I had been worried that my vision was blurry, but the eye test revealed there is little change in either distance or close vision and that my left eye has even improved, so new lenses are not required. I’ll clean my glasses more often and enjoy the view.

PS Feast your eyes on these!

Too much!

A while ago, during the quiet and meditative time of the high covid alert levels, I found myself in the FreshChoice supermarket at Merivale, a ‘desirable’, ‘chic‘ suburb. I was amazed at the variety and the seductiveness of the lovely things on the shelves and decided I would return to get a ‘fix’ when I felt I needed it. Not to buy – why would I want all that stuff? Just to stand amongst it and marvel. Like a therapy session of cow-cuddling or goat yoga or sound-bathing.

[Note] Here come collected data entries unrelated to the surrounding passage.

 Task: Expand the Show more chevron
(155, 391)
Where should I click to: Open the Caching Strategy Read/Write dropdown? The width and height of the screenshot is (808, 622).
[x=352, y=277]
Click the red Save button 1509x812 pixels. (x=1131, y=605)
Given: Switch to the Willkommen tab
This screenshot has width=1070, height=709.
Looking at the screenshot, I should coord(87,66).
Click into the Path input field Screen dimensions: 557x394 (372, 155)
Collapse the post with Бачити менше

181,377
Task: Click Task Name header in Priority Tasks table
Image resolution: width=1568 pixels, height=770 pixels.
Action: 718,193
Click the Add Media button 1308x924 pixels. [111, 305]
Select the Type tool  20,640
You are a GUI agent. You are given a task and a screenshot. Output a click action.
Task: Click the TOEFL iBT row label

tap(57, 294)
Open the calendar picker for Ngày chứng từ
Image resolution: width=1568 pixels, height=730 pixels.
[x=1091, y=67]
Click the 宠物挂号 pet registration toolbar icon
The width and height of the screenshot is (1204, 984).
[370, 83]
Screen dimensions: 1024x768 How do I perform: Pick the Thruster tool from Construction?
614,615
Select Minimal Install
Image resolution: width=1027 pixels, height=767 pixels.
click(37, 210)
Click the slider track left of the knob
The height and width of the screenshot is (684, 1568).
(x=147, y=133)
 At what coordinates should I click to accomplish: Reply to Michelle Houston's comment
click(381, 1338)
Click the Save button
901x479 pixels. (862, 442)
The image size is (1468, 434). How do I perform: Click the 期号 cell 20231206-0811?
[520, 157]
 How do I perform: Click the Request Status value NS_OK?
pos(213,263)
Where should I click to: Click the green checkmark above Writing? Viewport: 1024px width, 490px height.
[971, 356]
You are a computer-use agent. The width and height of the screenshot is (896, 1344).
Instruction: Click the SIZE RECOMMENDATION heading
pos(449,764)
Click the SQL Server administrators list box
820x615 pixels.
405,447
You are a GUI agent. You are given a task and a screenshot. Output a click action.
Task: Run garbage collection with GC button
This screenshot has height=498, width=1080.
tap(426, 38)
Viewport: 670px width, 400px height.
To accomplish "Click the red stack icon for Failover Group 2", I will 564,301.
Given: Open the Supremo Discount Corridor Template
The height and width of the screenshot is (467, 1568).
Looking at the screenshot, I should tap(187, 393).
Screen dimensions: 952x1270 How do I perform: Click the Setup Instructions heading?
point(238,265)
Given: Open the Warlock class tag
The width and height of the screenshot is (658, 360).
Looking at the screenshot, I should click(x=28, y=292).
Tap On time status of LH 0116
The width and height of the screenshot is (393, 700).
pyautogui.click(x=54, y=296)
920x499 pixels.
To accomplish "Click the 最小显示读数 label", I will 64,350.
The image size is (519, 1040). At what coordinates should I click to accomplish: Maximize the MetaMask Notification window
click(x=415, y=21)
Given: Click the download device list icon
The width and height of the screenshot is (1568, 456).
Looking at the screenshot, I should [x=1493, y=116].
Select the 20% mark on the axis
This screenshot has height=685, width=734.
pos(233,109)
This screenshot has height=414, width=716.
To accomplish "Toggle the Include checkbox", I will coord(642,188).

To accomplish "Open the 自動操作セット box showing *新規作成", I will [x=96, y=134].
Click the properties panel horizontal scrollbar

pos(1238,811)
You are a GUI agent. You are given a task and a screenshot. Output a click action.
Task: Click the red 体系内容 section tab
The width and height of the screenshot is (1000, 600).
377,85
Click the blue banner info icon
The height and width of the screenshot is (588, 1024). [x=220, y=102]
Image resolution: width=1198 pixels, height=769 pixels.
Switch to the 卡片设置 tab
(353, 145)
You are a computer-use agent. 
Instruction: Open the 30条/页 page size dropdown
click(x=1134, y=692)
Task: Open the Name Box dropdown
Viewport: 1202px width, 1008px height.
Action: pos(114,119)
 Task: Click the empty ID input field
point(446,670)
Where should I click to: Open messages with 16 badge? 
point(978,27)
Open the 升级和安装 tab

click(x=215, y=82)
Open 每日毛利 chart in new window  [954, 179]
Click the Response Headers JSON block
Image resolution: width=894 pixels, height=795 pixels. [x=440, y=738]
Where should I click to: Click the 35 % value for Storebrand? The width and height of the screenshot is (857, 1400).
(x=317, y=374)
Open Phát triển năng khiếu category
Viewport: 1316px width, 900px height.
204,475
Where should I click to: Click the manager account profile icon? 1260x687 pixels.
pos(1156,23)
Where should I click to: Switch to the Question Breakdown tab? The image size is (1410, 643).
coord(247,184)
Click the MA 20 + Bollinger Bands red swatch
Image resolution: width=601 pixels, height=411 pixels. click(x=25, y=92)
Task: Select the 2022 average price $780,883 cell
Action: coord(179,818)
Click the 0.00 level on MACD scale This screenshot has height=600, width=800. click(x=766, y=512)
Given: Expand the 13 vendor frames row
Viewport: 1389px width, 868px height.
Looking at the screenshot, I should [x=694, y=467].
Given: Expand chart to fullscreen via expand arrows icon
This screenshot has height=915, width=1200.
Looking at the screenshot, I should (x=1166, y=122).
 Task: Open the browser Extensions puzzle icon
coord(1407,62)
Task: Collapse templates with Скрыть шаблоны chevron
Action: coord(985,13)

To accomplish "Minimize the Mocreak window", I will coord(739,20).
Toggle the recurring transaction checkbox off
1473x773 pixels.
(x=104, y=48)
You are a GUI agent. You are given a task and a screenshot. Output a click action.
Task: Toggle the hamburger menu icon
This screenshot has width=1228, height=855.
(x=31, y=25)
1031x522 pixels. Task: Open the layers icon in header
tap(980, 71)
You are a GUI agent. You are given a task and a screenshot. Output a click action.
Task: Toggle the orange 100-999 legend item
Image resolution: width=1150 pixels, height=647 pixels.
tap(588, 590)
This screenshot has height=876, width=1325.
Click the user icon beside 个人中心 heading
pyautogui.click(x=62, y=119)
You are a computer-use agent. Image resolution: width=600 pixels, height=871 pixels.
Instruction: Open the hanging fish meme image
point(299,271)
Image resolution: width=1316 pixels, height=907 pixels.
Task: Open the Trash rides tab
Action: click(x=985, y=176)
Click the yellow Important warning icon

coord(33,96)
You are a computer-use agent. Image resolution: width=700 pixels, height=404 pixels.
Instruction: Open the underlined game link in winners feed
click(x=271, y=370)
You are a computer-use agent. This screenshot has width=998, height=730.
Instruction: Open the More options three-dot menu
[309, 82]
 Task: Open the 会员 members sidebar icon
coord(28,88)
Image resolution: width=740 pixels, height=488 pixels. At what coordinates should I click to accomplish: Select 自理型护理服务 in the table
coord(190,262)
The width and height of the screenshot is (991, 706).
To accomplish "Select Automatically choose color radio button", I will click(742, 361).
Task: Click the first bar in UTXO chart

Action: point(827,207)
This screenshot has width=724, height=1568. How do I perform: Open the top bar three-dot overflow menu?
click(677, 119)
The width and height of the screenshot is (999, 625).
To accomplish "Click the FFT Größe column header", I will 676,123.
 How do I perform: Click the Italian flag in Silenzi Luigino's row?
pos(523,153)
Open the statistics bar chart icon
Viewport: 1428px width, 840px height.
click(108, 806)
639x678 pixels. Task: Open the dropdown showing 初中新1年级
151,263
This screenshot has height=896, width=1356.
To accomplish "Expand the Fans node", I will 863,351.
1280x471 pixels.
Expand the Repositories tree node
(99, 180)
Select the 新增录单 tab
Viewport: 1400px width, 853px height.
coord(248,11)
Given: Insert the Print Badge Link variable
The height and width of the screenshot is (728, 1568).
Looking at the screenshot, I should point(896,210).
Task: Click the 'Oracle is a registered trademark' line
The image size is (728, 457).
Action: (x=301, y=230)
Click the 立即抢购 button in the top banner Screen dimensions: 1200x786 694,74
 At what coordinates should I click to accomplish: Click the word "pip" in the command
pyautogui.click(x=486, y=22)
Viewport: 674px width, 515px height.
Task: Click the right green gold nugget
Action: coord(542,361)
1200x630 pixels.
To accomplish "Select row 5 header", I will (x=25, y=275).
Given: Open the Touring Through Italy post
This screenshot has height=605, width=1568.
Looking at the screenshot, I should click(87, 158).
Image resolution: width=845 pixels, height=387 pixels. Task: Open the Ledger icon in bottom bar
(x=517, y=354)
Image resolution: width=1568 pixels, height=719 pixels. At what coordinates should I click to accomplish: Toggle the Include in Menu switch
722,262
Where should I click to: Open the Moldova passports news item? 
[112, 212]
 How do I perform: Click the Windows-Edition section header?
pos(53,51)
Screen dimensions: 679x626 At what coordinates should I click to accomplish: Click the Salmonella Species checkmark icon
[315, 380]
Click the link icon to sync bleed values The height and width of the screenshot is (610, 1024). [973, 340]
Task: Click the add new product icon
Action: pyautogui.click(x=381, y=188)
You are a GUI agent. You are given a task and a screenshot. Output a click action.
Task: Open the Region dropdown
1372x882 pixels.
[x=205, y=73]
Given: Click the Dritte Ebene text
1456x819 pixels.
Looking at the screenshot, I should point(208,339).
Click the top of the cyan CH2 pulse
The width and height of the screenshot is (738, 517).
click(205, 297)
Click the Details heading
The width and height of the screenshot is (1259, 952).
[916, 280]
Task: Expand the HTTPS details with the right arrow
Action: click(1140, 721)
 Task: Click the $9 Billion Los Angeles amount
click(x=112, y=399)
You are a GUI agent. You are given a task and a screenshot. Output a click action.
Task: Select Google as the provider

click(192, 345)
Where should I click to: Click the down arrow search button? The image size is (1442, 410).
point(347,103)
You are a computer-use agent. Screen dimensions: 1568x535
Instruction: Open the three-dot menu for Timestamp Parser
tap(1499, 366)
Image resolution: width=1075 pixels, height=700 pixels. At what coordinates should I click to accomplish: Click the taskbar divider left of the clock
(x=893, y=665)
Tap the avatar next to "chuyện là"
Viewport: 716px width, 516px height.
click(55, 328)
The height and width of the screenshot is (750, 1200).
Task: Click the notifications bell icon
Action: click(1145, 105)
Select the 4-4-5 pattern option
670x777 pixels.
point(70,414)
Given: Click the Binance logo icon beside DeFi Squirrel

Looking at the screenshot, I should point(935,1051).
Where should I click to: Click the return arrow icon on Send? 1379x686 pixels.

The supermarket around the corner from my house has recently rebranded as FreshChoice – the same company as the old SuperValue, but a more upmarket look. The FreshChoice at Merivale, however, is at least 10 times bigger.

When I returned, my feeling for the place changed from comfort to discomfort. This time, because I was taking photographs, I looked more closely. The deception became clear. And I had a flash of insight into our ability to allow ourselves to be deceived and in denial (explaining, to some extent, why we’re in trouble in terms of our survival on the planet). Working hard to satisfy the expectations of the neighbourhood, the designers have created a high-spec farmers’ market vibe, reminiscent of indoor markets overseas (and now here too). The word ‘market’ is used and ‘grocer’ and ‘butcher’ in the signage above the various sections. The place has the feel of a theme park. Attempting to appease the shopper’s conscience about plastic, vegetables and fruit are artfully displayed in wicker baskets, yet nearby there are plastic punnets of tomatoes and strawberries. Mirrors are used to make the produce seem more abundant. And the quantity and variety is overwhelming. Do people stuff their walk-in pantries, only to throw things out when they pass the use-by date?

Confession: I did buy a couple of things, justified as gifts for a niece’s birthday.

Outside in the mall, there was a school holiday activity: cup cake decorating. I’m struggling to think of a more wasteful, tasteless item of food than a cup cake. Emphasis on appearance not substance. And so I feel I must check how I’m dressed before I venture to this part of town, even though it’s barely 15 minutes walk away. I don’t have to worry about appearances when I do my regular shop at Pak’nSave (economical on spelling and on cost). The Merivale supermarket is all about appearance. I was astounded to discover there is such a thing as collagen coffee and I felt an unexpected pang for people driven to such desperate measures.

Yet I think of the free food fridge and the pantry in the suburbs I drive through on my way to the beach.

I looked more closely at my local FreshChoice. I’ve been in hundreds of times, but just to look for the odd thing I need, not to admire the decor. Does it have a similar design to the Merivale one? It does: wicker baskets, black and white tiles and an exposed-brick wall. I couldn’t remember there being a brick wall before the supermarket was upgraded and asked the check-out operator about it. “It’s not real,” she said and pointed to a corner where a large flap of the wallpaper was peeling away.